Estamos en temporada alta de helado, ese capricho que no entiende de edad ni de excusas. ¿Quién no ha sonreído alguna vez con un helado en la mano? Ese gesto tan simple —saborear algo frío, dulce y cremoso— tiene detrás una historia fascinante, tejida entre culturas milenarias, tradiciones populares y, por supuesto, tardes de verano como las de ahora, en plena Sierra de Madrid.
Lo sujetas como quien sostiene un pequeño tesoro. Se derrite un poco por los bordes, porque así son los veranos reales: imperfectos, pegajosos, con manchas dulces en los dedos. Da igual si estás en Manzanares o en Guadarrama, si es de turrón o de pistacho. Ese primer lametazo es un portal directo a la infancia, o al menos a una versión más simple de uno mismo.
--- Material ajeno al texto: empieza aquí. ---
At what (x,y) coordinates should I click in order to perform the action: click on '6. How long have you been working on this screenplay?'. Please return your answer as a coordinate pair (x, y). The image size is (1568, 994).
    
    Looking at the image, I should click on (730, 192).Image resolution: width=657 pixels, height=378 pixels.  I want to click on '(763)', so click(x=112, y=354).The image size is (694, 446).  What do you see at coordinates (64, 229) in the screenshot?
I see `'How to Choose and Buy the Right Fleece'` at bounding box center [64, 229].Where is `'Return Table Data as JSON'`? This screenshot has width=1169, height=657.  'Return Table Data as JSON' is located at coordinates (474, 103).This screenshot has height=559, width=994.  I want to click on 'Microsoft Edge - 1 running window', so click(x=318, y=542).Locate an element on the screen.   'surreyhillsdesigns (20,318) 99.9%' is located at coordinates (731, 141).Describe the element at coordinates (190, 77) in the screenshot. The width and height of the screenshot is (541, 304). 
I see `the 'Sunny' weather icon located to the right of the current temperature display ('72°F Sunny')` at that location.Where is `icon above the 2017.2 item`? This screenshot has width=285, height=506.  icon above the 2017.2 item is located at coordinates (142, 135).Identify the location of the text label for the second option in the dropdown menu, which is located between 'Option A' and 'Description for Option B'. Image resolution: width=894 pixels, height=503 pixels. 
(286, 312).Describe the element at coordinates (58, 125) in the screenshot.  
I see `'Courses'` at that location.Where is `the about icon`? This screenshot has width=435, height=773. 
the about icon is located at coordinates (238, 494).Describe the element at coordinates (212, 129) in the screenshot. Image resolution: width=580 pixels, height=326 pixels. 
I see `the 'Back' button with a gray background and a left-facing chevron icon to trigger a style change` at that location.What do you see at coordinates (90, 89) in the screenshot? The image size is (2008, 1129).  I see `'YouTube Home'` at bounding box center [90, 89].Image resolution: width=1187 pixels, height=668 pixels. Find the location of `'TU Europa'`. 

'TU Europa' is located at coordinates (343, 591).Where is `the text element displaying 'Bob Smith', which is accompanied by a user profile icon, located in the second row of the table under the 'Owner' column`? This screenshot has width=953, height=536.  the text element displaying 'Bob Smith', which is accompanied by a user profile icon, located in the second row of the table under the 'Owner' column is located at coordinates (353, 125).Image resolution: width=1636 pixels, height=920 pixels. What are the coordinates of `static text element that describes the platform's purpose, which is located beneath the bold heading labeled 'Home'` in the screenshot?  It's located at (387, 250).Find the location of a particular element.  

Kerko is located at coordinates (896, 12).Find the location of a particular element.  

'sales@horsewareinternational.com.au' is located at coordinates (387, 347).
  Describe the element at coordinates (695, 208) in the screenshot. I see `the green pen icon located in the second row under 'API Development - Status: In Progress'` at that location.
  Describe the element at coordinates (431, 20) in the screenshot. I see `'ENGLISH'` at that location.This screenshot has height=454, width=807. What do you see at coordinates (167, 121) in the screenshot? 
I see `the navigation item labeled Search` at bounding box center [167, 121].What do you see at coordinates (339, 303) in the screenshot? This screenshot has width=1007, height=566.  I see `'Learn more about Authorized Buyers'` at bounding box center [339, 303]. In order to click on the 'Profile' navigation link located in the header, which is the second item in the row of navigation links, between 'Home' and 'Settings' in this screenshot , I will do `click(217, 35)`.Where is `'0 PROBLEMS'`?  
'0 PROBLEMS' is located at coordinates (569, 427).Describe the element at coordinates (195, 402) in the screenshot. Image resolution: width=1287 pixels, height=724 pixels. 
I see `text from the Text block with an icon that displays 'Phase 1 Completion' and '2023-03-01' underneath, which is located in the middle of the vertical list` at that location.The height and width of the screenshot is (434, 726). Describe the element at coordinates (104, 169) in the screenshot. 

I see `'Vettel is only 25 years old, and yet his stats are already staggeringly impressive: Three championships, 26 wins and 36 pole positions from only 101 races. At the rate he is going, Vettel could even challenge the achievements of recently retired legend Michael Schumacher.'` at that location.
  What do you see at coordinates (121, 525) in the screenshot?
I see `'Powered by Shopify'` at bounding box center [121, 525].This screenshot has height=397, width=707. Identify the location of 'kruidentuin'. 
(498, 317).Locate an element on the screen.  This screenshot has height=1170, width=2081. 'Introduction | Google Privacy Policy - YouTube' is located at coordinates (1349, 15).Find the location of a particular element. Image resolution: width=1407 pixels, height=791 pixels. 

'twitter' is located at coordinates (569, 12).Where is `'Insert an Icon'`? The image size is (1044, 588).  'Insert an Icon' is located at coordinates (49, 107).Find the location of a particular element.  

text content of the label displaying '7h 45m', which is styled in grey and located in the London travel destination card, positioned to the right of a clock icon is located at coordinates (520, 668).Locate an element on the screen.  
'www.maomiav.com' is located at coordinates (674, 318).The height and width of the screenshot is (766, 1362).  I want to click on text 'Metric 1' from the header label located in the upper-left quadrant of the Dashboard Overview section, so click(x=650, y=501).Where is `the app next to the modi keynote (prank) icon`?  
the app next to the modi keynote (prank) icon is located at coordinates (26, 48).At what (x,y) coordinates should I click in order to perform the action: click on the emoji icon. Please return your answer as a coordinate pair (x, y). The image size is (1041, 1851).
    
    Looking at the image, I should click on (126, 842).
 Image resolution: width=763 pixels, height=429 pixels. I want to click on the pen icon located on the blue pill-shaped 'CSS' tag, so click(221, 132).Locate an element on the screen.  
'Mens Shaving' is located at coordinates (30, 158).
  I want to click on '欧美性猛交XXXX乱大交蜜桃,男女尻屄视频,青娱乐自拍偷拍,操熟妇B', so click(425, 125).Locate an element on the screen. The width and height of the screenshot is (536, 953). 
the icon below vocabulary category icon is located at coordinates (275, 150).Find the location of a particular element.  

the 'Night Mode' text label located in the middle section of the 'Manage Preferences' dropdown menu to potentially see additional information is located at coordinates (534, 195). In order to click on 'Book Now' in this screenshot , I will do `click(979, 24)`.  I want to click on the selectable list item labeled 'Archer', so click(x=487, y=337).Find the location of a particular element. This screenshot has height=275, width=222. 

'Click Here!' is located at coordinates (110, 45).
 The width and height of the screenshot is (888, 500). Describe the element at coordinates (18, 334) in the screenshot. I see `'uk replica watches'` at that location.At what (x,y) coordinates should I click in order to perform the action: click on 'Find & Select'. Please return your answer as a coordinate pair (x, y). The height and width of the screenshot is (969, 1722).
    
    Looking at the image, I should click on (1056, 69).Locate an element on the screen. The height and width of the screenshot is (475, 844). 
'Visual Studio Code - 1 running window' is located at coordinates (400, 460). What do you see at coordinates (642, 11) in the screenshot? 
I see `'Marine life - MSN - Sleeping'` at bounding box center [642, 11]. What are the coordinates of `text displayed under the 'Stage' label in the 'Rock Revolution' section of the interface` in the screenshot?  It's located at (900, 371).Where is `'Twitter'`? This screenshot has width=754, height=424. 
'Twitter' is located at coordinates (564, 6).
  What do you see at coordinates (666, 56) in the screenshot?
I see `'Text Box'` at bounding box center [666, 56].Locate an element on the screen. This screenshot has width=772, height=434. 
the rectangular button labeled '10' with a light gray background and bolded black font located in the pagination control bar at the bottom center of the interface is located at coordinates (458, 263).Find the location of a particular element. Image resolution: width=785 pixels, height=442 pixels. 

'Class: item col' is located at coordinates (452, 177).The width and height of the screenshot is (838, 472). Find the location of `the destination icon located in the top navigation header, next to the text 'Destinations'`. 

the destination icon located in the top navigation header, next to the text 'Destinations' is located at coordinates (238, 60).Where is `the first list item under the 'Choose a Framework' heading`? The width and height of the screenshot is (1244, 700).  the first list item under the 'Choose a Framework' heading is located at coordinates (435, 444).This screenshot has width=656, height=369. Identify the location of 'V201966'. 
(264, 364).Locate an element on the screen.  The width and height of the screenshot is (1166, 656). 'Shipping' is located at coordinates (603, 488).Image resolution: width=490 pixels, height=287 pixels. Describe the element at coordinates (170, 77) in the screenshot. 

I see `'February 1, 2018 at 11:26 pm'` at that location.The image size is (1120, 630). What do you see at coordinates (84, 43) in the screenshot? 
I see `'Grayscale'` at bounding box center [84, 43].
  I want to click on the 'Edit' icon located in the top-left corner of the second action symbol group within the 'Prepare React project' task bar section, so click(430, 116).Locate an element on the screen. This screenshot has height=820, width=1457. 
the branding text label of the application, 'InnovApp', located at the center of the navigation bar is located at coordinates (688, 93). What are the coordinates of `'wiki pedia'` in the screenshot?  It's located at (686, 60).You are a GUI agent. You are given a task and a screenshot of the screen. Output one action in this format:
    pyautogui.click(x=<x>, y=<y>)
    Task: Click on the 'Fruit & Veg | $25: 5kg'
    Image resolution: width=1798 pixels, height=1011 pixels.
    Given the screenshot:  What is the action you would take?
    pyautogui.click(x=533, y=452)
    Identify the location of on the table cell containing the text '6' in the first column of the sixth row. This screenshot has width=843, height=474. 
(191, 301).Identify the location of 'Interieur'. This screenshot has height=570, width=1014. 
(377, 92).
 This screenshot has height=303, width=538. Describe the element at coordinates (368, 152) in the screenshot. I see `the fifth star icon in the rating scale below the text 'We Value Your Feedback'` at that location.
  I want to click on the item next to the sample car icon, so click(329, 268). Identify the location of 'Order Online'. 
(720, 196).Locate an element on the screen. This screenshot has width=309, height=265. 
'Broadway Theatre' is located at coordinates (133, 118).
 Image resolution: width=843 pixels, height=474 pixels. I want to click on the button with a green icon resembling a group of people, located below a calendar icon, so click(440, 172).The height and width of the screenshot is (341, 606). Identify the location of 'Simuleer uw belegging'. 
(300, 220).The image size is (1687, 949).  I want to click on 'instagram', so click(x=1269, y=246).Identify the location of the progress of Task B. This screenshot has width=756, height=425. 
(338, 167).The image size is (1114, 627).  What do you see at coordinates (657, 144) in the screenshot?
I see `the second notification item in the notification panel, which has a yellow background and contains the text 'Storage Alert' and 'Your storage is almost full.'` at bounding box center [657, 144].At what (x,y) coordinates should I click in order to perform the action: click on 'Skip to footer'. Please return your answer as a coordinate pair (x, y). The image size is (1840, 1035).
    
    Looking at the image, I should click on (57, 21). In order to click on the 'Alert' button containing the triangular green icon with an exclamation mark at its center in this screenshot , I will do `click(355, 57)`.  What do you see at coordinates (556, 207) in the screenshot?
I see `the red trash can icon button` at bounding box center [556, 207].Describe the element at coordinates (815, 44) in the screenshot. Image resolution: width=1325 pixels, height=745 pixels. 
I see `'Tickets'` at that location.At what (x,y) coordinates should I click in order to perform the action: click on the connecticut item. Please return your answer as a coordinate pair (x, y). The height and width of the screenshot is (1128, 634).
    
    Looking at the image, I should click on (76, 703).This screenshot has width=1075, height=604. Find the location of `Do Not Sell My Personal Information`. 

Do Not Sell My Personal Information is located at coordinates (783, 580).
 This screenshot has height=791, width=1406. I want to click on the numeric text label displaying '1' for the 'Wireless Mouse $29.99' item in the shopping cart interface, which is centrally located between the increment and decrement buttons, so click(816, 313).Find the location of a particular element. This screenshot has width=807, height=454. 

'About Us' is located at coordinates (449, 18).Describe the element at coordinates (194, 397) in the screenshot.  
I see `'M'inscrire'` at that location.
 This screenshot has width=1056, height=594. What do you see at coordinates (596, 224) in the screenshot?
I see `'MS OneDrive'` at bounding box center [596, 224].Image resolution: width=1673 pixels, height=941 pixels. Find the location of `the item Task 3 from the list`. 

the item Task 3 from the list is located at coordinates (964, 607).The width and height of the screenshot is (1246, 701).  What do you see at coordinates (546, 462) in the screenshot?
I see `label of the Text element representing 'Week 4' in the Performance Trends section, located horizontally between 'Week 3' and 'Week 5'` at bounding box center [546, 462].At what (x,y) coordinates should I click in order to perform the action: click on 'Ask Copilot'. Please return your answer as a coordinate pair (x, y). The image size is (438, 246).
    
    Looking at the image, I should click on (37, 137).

Y sin embargo, lo que parece tan cotidiano tiene detrás una historia milenaria. El primer helado, o algo parecido, lo probaron los chinos hace más de 4.000 años. Mezclaban nieve con leche de arroz, y lo endulzaban con miel y flores. En Persia, durante siglos, conservaron el hielo del invierno en pozos subterráneos, para luego convertirlo en postres fríos con agua de rosas. En Roma, Nerón mandaba traer nieve del monte para enfriar zumos de fruta. Siempre hubo algo mágico en bajar el fuego del verano con un bocado helado.
Pero fue en Italia donde se puso elegante. En el Renacimiento, un cocinero florentino llamado Buontalenti inventó una mezcla cremosa a base de leche, azúcar y huevo. Catalina de Médici la llevó a Francia como quien lleva un secreto de familia. Y desde allí, el helado se convirtió en moda, en delicia aristocrática, en lujo de verano.
En España, llegaron los heladeros con acento del Levante, arrastrando carritos llenos de historia y hielo natural. Se instalaron en plazas, ferias y calles estrechas. Nos trajeron el turrón, el mantecado, el limón granizado. Nos enseñaron que el helado también podía ser algo del pueblo, no solo de reyes.
Y ahora estamos aquí. Siglo XXI, plena Sierra de Madrid. Frente a una pequeña heladería de San Lorenzo, una mujer sonríe mientras saborea un cucurucho desde 1942 se mantiene la heladería los valencianos, todo un clásico si paseas por alli. Es Campo a Través, un proyecto que recupera lo mejor del pasado: leche de cabra serrana, fruta ecológica, sabores que no se encuentran en los supermercados. Cada receta sabe a campo, a conversación lenta, a caminatas bajo el sol.
En Guadarrama, Acquolina sigue apostando por lo artesanal, y en Manzanares, La Jijonenca mantiene viva la tradición del helado de pueblo. No hace falta irse a la costa ni a Italia para encontrar sabores que abracen. Aquí, entre montañas, hay cucharadas de historia esperando en cada esquina.
Porque un helado en la Sierra no es solo un capricho: es una forma de parar el tiempo. De conectar con algo más simple, más humano. Algo que siempre estuvo ahí, desde hace miles de años, esperando a derretirse entre nuestras manos.